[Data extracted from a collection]
---------------

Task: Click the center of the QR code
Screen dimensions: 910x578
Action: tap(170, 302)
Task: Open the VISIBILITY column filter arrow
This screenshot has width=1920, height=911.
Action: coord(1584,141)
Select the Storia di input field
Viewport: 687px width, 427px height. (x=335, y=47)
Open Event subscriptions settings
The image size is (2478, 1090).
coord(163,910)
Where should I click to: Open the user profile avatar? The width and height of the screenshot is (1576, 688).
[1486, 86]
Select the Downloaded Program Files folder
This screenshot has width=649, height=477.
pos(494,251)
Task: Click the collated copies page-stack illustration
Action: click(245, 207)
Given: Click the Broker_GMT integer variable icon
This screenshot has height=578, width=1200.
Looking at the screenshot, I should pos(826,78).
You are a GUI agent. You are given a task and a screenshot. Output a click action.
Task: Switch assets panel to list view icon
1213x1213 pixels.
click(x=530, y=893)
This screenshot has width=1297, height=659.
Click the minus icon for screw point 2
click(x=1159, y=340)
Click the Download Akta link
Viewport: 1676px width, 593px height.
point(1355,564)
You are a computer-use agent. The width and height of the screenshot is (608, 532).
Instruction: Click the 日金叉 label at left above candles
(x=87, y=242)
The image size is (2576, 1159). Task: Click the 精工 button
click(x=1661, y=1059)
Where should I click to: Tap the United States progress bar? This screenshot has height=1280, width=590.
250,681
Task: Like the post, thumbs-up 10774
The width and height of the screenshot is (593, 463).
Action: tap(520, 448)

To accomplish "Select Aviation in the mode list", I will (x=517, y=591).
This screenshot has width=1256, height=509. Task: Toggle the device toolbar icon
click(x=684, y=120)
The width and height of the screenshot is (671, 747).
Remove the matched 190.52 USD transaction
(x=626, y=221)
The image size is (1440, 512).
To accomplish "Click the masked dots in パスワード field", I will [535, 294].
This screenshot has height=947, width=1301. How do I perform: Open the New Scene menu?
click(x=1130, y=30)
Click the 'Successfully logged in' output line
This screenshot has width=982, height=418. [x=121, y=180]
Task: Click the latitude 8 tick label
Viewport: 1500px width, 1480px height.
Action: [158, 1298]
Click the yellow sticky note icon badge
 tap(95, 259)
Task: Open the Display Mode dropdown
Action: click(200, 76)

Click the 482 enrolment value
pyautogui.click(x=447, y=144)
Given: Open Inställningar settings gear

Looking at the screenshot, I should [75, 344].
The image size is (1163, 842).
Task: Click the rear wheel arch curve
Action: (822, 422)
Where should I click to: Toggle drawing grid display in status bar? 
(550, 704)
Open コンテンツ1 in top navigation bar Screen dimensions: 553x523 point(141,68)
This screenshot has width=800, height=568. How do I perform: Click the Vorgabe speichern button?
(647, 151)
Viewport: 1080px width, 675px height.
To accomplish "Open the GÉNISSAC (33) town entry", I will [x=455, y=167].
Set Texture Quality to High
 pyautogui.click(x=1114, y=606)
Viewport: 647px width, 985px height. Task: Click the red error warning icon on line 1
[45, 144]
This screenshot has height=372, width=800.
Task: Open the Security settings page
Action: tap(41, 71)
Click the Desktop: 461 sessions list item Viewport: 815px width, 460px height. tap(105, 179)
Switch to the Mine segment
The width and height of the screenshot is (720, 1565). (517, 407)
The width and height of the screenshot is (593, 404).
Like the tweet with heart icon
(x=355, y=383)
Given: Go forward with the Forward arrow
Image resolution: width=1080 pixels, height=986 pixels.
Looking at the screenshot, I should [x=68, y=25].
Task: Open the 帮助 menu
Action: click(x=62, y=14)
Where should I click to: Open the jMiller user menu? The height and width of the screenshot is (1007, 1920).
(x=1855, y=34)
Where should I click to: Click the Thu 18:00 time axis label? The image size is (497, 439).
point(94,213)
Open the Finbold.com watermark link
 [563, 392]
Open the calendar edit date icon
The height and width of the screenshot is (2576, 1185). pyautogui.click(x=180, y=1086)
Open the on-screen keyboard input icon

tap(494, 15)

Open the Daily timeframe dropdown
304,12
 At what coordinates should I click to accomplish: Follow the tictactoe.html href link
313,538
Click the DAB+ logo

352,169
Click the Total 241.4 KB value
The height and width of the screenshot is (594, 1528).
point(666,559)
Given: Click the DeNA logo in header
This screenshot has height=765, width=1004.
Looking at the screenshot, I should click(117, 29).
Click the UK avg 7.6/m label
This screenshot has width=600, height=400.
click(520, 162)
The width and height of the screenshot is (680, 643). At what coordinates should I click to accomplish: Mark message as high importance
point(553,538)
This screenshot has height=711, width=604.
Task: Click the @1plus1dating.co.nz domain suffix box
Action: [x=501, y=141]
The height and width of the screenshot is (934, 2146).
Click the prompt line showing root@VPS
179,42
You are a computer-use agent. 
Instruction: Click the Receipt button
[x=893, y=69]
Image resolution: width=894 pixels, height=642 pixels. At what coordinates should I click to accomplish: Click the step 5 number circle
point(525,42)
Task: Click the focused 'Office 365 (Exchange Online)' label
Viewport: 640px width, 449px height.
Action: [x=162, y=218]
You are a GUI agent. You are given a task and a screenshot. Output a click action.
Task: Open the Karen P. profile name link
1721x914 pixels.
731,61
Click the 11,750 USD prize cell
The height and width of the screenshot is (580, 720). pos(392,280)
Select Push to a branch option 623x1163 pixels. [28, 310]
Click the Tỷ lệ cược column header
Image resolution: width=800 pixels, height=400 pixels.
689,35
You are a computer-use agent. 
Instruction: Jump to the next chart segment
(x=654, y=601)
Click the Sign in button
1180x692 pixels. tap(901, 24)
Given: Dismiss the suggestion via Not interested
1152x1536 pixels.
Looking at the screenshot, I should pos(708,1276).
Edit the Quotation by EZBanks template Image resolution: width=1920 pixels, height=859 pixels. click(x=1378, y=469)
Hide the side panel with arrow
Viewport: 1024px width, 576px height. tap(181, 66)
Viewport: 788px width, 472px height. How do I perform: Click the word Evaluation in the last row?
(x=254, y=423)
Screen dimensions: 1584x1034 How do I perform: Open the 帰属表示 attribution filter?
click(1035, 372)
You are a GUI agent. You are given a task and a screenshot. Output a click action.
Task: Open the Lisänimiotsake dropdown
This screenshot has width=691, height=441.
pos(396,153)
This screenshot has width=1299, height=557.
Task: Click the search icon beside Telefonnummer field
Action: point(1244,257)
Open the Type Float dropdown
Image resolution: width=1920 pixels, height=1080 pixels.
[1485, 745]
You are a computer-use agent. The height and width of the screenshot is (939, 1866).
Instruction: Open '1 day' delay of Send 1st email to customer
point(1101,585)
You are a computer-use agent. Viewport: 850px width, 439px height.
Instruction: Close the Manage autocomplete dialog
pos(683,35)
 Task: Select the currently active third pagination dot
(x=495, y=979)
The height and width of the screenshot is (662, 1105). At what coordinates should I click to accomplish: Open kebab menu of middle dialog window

---------------

Work to be completed - What lines of the data contain the string "computer"? List them.

Result of this task -
You are a computer-use agent. The width and height of the screenshot is (608, 532).
You are a computer-use agent. 
You are a computer-use agent. 
You are a computer-use agent. The height and width of the screenshot is (939, 1866).
You are a computer-use agent. Viewport: 850px width, 439px height.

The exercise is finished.